Revision as of 08:26, 6 June 2020


The probabilities of transition of a Markov chain $ \xi ( t) $ from a state $ i $ into a state $ j $ in a time interval $ [ s, t] $:

$$ p _ {ij} ( s, t) = {\mathsf P} \{ \xi ( t) = j \mid \xi ( s) = i \} ,\ s< t. $$

In view of the basic property of a Markov chain, for any states $ i, j \in S $( where $ S $ is the set of all states of the chain) and any $ s < t < u $,

$$ p _ {ij} ( s, u) = \sum _ {k \in S } p _ {ik} ( s, t) p _ {kj} ( t, u). $$

One usually considers homogeneous Markov chains, for which the transition probabilities $ p _ {ij} ( s, t) $ depend on the length of $ [ s, t] $ but not on its position on the time axis:

$$ p _ {ij} ( s, t) = p _ {ij} ( t- s). $$

For any states $ i $ and $ j $ of a homogeneous Markov chain with discrete time, the sequence $ p _ {ij} ( n) $ has a Cesàro limit, i.e.

$$ \lim\limits _ {n \rightarrow \infty } \frac{1}{n} \sum _ { k= } 1 ^ { n } p _ {ij} ( k) \geq 0. $$

Subject to certain additional conditions (and also for chains with continuous time), the limit exists also in the usual sense. See Markov chain, ergodic; Markov chain, class of positive states of a.
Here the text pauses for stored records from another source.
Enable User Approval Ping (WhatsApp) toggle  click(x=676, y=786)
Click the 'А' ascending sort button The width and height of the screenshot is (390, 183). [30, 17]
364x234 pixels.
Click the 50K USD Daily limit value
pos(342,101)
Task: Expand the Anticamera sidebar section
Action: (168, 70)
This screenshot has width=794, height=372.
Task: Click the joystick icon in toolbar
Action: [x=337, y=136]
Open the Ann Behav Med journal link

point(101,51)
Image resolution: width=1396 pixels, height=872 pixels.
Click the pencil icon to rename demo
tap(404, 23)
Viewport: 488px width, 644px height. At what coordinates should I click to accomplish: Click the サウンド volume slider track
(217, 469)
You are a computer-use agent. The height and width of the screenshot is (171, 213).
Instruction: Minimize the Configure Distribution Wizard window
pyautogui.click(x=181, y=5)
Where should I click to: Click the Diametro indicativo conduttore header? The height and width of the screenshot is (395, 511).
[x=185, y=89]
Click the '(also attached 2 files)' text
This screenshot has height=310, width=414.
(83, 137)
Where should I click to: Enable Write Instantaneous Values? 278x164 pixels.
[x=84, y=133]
The transition probabilities $ p _ {ij} ( t) $ for a Markov chain with discrete time are determined by the values of $ p _ {ij} ( 1) $, $ i, j \in S $; for any $ t > 0 $, $ i \in S $,

$$ \sum _ {j \in S } p _ {ij} ( t) = 1. $$

In the case of Markov chains with continuous time it is usually assumed that the transition probabilities satisfy the following additional conditions: All the $ p _ {ij} ( t) $ are measurable as functions of $ t \in ( 0, \infty ) $,

$$ \lim\limits _ {t \downarrow 0 } p _ {ij} ( t) = 0 \ \ ( i \neq j),\ \ \lim\limits _ {t \downarrow 0 } p _ {ii} ( t) = 1 ,\ \ i, j \in S. $$

Under these assumptions the following transition rates exist:

$$ \tag{1 } \lambda _ {ij} = \lim\limits _ {t \downarrow 0 } \frac{1}{t} ( p _ {ij} ( t) - p _ {ij} ( 0)) \leq \infty ,\ \ i, j \in S; $$

if all the $ \lambda _ {ij} $ are finite and if $ \sum _ {j \in S } \lambda _ {ij} = 0 $, $ i \in S $, then the $ p _ {ij} ( t) $ satisfy the Kolmogorov–Chapman system of differential equations

$$ \tag{2 } p _ {ij} ^ \prime ( t) = \sum _ {k \in S } \lambda _ {ik} p _ {kj} ( t),\ \ p _ {ij} ^ \prime ( t) = \sum _ {k \in S } \lambda _ {kj} p _ {ik} ( t) $$

with the initial conditions $ p _ {ii} ( 0) = 1 $, $ p _ {ij} ( 0) = 0 $, $ i \neq j $, $ i, j \in S $( see also Kolmogorov equation; Kolmogorov–Chapman equation).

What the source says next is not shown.